» **DIRECTIONS FOR THIS TASK**: From the line containing "This screenshot has width=1382, height=843." through the last line of the entries, set down every line exactly and add nothing.
[GIVEN DATA Boundary: Start]
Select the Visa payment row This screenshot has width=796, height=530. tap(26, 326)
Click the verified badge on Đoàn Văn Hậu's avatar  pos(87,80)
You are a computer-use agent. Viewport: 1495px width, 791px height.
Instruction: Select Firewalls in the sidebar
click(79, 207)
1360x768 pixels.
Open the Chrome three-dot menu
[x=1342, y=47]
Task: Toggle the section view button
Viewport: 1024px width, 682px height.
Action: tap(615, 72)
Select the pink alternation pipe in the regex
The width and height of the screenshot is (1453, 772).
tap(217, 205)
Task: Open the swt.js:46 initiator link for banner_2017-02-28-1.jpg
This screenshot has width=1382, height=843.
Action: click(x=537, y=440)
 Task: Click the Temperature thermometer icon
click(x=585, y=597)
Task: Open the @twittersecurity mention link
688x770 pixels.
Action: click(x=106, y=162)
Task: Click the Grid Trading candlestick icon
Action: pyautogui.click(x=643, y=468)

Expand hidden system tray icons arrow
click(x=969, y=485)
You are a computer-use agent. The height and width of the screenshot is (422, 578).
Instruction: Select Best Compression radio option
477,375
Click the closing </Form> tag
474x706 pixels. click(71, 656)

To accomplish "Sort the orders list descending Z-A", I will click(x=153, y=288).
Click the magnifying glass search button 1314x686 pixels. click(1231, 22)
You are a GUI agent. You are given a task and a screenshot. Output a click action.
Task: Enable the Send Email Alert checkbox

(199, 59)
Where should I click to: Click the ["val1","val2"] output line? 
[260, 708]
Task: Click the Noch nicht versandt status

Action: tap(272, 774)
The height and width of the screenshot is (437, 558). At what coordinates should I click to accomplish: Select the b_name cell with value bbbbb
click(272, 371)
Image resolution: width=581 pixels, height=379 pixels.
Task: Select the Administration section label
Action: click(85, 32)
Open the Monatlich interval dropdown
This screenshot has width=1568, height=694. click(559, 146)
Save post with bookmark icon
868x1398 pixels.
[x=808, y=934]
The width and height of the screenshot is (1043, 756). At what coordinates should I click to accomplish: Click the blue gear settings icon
[GIVEN DATA Boundary: End]
» **RESPONSE FOR THIS EXERCISE**:
This screenshot has width=1382, height=843.
Action: click(x=537, y=440)
 Task: Click the Temperature thermometer icon
click(x=585, y=597)
Task: Open the @twittersecurity mention link
688x770 pixels.
Action: click(x=106, y=162)
Task: Click the Grid Trading candlestick icon
Action: pyautogui.click(x=643, y=468)

Expand hidden system tray icons arrow
click(x=969, y=485)
You are a computer-use agent. The height and width of the screenshot is (422, 578).
Instruction: Select Best Compression radio option
477,375
Click the closing </Form> tag
474x706 pixels. click(71, 656)

To accomplish "Sort the orders list descending Z-A", I will click(x=153, y=288).
Click the magnifying glass search button 1314x686 pixels. click(1231, 22)
You are a GUI agent. You are given a task and a screenshot. Output a click action.
Task: Enable the Send Email Alert checkbox

(199, 59)
Where should I click to: Click the ["val1","val2"] output line? 
[260, 708]
Task: Click the Noch nicht versandt status

Action: tap(272, 774)
The height and width of the screenshot is (437, 558). At what coordinates should I click to accomplish: Select the b_name cell with value bbbbb
click(272, 371)
Image resolution: width=581 pixels, height=379 pixels.
Task: Select the Administration section label
Action: click(85, 32)
Open the Monatlich interval dropdown
This screenshot has width=1568, height=694. click(559, 146)
Save post with bookmark icon
868x1398 pixels.
[x=808, y=934]
The width and height of the screenshot is (1043, 756). At what coordinates should I click to accomplish: Click the blue gear settings icon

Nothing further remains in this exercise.